:: EXTRACT TO READ ::
==*==
The Crimson Tide learned that it will be the No. 4 seed in the Midwest Region of the 2026 NCAA Tournament on Selection Sunday, and it'll face 13-seed Hofstra on March 20.
Unlike the regular season, if head coach Nate Oats and company lose in March Madness, they are done. The 2026-27 season would be the next step. So, how does Alabama establish a win-or-go-home mindset from here on out?
"One, they've got to realize it's it. You don't play well, you're done," Oats said on a Zoom press conference following Alabama's NCAA Tournament draw. "So I don't want pressure with that kind of mindset. I think there's a confidence that comes from being prepared and knowing that you put a lot of work into the season. But when you play hard and lose yourself in the game, the offense comes easy.
Alabama has a reputation on the line. The Crimson Tide is the only program in the country to reach the Elite Eight in back-to-back NCAA Tournaments. This includes the first Final Four appearance in school history.
Instilling the make-or-break mindset could take some time, which Alabama doesn't exactly have. But Oats' recent success in March Madness will be used as a tactic to motivate the Crimson Tide.
==*==
:: RECORDED DATA ::
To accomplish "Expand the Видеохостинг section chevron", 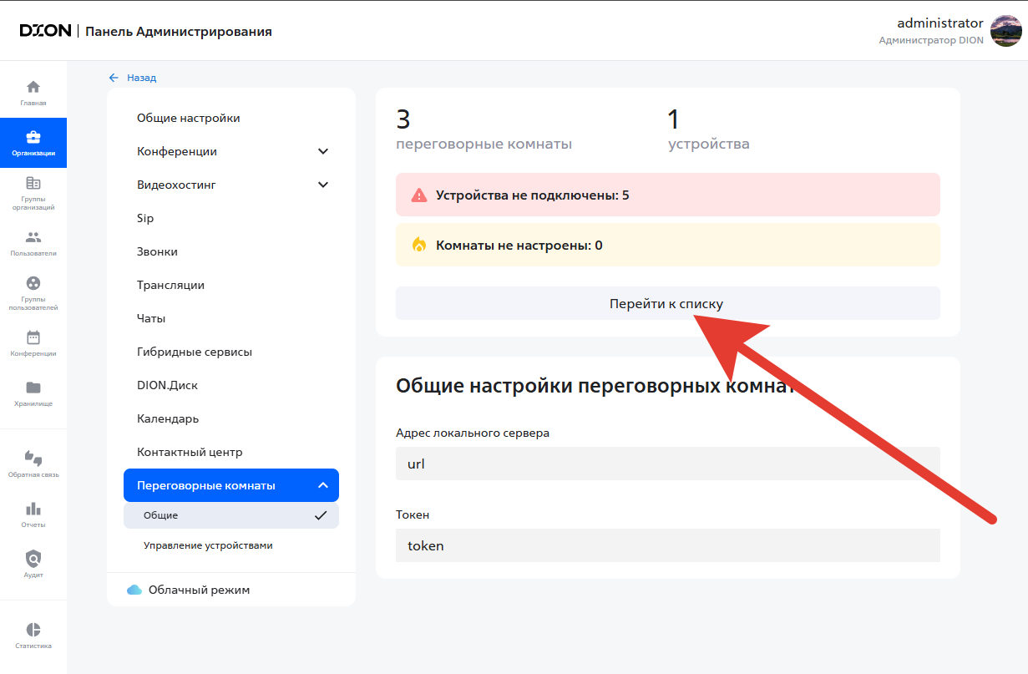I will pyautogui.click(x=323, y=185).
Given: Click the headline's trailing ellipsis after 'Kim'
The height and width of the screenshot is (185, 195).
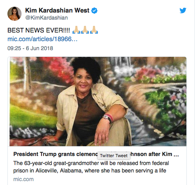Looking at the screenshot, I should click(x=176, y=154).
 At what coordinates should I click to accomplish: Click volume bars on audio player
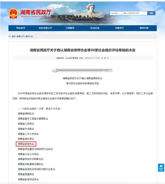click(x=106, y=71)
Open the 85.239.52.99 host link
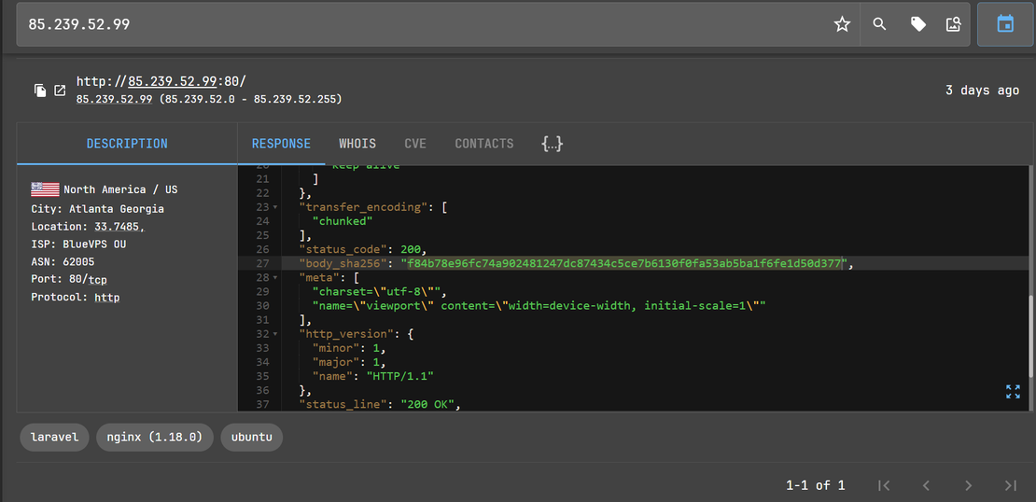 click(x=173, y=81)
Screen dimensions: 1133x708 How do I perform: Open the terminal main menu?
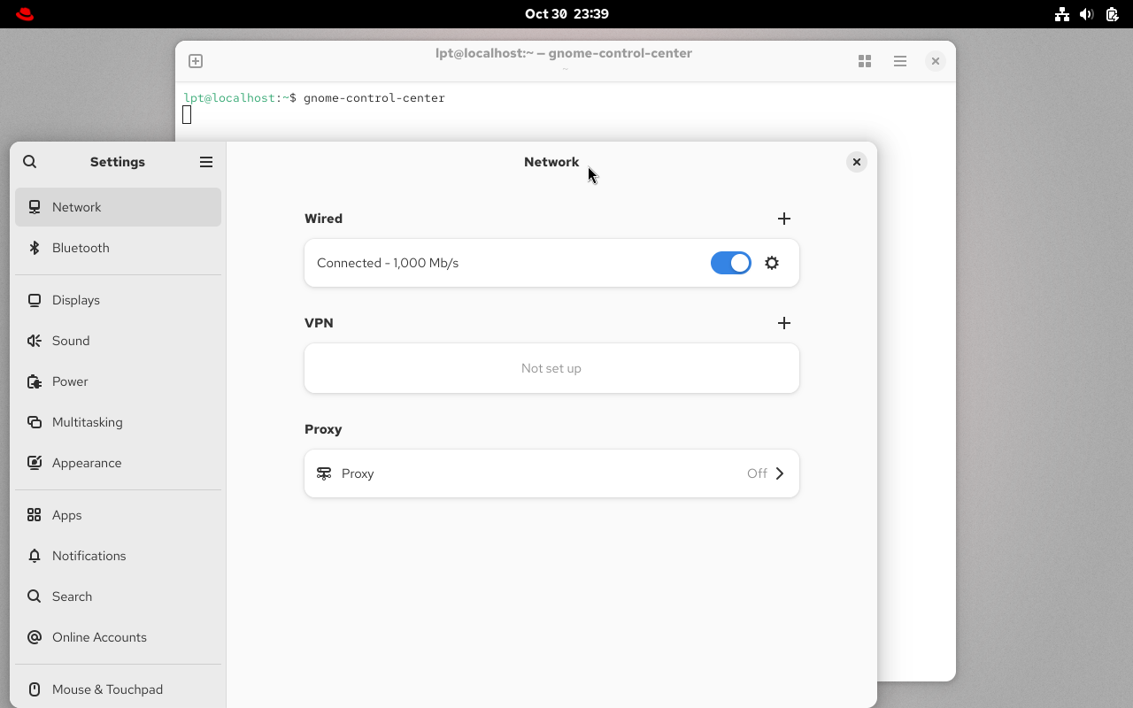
==*==
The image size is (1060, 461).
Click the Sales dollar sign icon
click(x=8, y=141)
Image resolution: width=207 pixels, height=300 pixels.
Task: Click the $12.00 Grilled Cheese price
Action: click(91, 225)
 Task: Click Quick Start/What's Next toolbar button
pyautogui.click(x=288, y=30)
==*==
:: PROBLEM STATEMENT ::
Carry on the article above about Alabama's outlook for the 2026 NCAA Tournament, starting right after its last sentence.

:: EXERCISE ANSWER ::
"We're going to reference some of these runs we made here in the past," Oats said. "I mean, you go back to that run we made two years ago to the Final Four, and you go back up to Spokane, we end up taking care of Charleston pretty well, but I believe we were a four-seed then that was the 13.
"We ended up playing Grand Canyon as a 12-seed in the second round, and they had a lead with six minutes to go in the game, if I recall correctly. So not a huge difference between a 12 and a 13."
But Oats may go back even further, as he was reminded of his time in upstate New York.
"I was a 13-seed at Buffalo our third year (the 2017-18 season) there," Oats said. "The second time we went to the tournament, we were a 13-seed, and I thought we were maybe a little better than a 13 and Hofstra probably feels the same way. And we ended up getting matched up against Arizona, who I thought was a lot better than a 4-seed. And you know, we came in popping. We were up 25 and put the walk-ons in with two minutes to go in the game."
If there's anything that the AP Top 25 was spot-on about this season, it was Alabama. The Crimson Tide was ranked as the No. 15 team in the Preseason AP Poll, and although it was quite the roller coaster in the rankings throughout the season, UA finished with that same rank before postseason play.
Alabama was No. 14 at the start of SEC play after finishing its nonconference slate with a 10-3 record. The Crimson Tide was 2-3 in ranked nonconference contests, with wins over then-No. 5 St. John's and then-No. 8 Illinois, but losses to then-No. 2 Purdue, then-No. 12 Gonzaga and then No. 1 Arizona.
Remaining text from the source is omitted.